** WORK ITEM **
Transcribe the entries, keeping every character the same.

** TASK INPUT **

- - - - -

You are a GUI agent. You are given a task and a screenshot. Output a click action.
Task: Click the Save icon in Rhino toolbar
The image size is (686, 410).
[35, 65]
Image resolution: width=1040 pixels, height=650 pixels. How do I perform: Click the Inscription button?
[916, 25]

- - - - -

** TASK SOLUTION **
You are a GUI agent. You are given a task and a screenshot. Output a click action.
Task: Click the Save icon in Rhino toolbar
The image size is (686, 410).
[35, 65]
Image resolution: width=1040 pixels, height=650 pixels. How do I perform: Click the Inscription button?
[916, 25]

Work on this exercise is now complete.